WordPress Credits is a new initiative from the WordPress Foundation designed to bring students into the WordPress ecosystem by tying real contribution work to academic credit and public recognition. Launched late last year, the program connects universities, mentors, businesses, and students so learners can gain modern, industry-relevant skills while contributing meaningful work to WordPress projects.
Ivana Ćirković, a digital marketer with 18 years of experience who leads marketing at WPBakery and volunteers as a WP Credits mentor, explains how the program works and why it matters. Her involvement is sponsored by WPBakery, and she runs mentorships that guide students through contribution, remote collaboration, and the routines of open-source work.
What WP Credits does
– Universities partner with the WordPress Foundation to offer contribution-based coursework. Students choose a contribution track that aligns with their studies—development, documentation, translation, marketing, etc.—and stick with that track through the program.
– Students work with mentors on weekly calls and ongoing Slack communication, completing assessed tasks. For many tracks the requirement is concrete and measurable: for example, translators must have a minimum number of approved strings. Everything is public and recorded on wordpress.org profiles, so students build visible portfolios of verified contributions.
– The program provides certification and a form of grading that universities can map into their official curricula, making coursework more current and attractive to prospective students.
Benefits for students
– Up-to-date, practical skills: University curricula are often behind industry needs. WP Credits exposes students to real workflows, tools, and problems that matter now.
– Portfolio and credibility: Contributions are logged on wordpress.org, creating a public record prospective employers can review. This transparency helps students stand out in a crowded job market.

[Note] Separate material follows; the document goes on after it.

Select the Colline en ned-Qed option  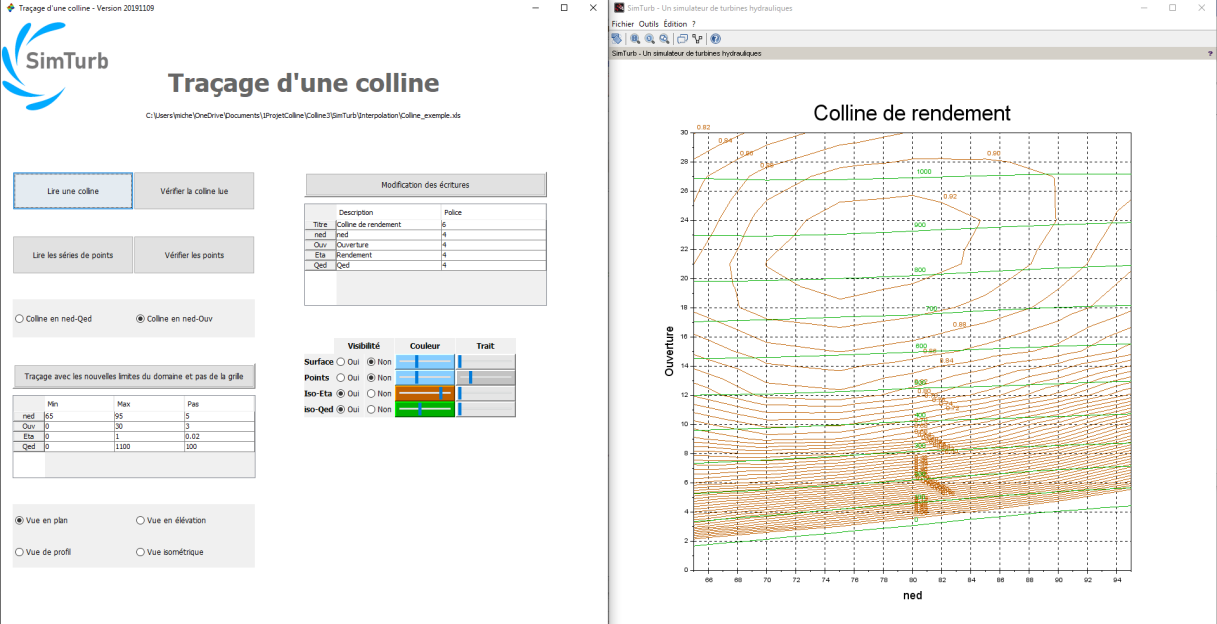(20, 319)
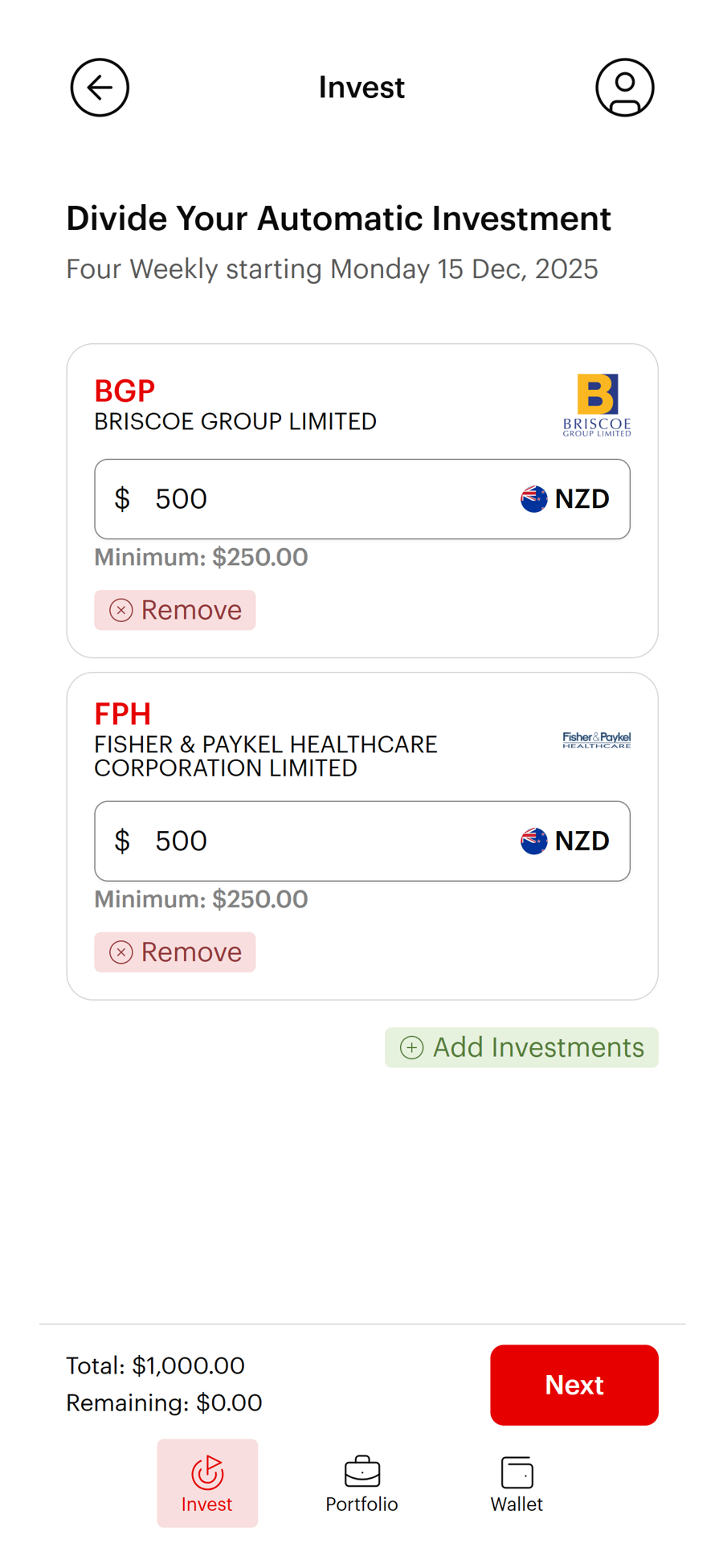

– Remote-work readiness: Students learn to collaborate asynchronously, use Slack and other tools, and be accountable for deliverables—skills applicable across many industries.
– Flexibility: While there are weekly checkpoints, students can complete work on their own schedules so long as they meet deadlines and mentorship expectations.
Role of mentors and accountability
Mentors are central to the program. They run weekly check-ins (one-to-one or group, depending on cohort size), review progress, and help unblock students. Mentorship includes both technical guidance and support with building an online presence: students are encouraged to write weekly blog posts to reflect on their learning and craft a professional voice.
Accountability is enforced through participation rules: repeated no-shows or lack of engagement can result in removal from the program. Mentors and the Foundation will nudge and follow up, but consistent absence typically ends participation.
How universities benefit
Universities that offer WP Credits can modernize course offerings and become more appealing to new students. By integrating contribution-based learning into their degrees, institutions demonstrate alignment with current industry practices and improve student employability. The program is intended to be flexible so academic departments can choose contribution tracks that map to their degree goals.
Business involvement and recruitment
A key part of Ivana’s message is that WP Credits isn’t only educational—it’s also a recruitment and talent-shaping opportunity for businesses. Agencies and companies that support the program can:
– Mentor students to shape skills they need in new hires.
– Observe students working on real projects and identify promising candidates.
– Reduce onboarding time and cost, since WP Credits participants arrive with practical contribution experience and familiarity with remote collaboration tools.
The program is still early in development. So far there’s one cohort that completed the first run; formal structures tailored to businesses and agencies are being developed. Ivana is actively engaging companies at WordCamp Europe to gather feedback and encourage participation.
Global, mixed cohorts and surprising outcomes
Students from different universities and countries are often mixed in the same mentorship groups, which creates serendipitous interactions and networking opportunities beyond local campuses. Mentors report that many students are initially unaware this path exists, and once involved they discover a wide range of roles and contributions in the WordPress ecosystem.
A path forward
Ivana emphasizes the urgency of bringing younger people into WordPress. The community has many long-standing contributors, and to remain vibrant it needs fresh perspectives and energy. WP Credits is one concrete way to meet students where they are—inside universities—and present contribution pathways that lead to both community involvement and career opportunities.
Looking ahead, success for WP Credits means more young people involved in the community, more universities offering contribution-based courses, and more businesses engaging as mentors and early recruiters. As the program matures, we can expect clearer structures for agencies, more success stories, and a stronger pipeline of prepared, motivated newcomers fueling the future of WordPress.
Ivana’s closing thought is simple: WP Credits bridges education and industry while giving students verifiable experience and visibility. For universities it modernizes curricula; for businesses it creates a vetted talent pool; for the WordPress project it brings the new blood the community needs.